> [Exercise brief] Begin at the line below that contains "Leaflet (158, 1228)" and write out every line from there to the end of the entries, exactly.

> [Dataset excerpts]

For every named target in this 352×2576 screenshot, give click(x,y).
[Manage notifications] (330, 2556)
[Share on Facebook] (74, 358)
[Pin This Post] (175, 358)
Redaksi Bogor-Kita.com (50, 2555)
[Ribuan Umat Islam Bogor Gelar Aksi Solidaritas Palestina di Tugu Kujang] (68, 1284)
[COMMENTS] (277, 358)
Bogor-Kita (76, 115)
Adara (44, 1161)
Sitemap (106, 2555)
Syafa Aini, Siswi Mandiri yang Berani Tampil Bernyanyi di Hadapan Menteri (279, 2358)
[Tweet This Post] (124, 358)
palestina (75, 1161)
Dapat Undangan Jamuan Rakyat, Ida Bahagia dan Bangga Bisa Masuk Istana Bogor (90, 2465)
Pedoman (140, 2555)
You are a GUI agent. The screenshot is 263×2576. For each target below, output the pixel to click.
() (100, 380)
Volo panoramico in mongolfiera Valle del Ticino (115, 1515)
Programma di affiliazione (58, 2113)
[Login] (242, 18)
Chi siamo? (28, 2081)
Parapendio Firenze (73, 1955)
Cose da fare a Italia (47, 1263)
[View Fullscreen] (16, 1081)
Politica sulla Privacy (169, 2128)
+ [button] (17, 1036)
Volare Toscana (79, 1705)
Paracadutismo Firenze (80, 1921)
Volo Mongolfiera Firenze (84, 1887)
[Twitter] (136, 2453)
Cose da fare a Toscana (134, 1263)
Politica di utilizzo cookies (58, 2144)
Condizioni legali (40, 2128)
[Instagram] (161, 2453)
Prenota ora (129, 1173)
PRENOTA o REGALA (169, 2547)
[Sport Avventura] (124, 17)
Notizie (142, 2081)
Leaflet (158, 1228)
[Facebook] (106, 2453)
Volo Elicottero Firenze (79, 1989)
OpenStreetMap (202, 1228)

> [Written response]
Leaflet (158, 1228)
[Facebook] (106, 2453)
Volo Elicottero Firenze (79, 1989)
OpenStreetMap (202, 1228)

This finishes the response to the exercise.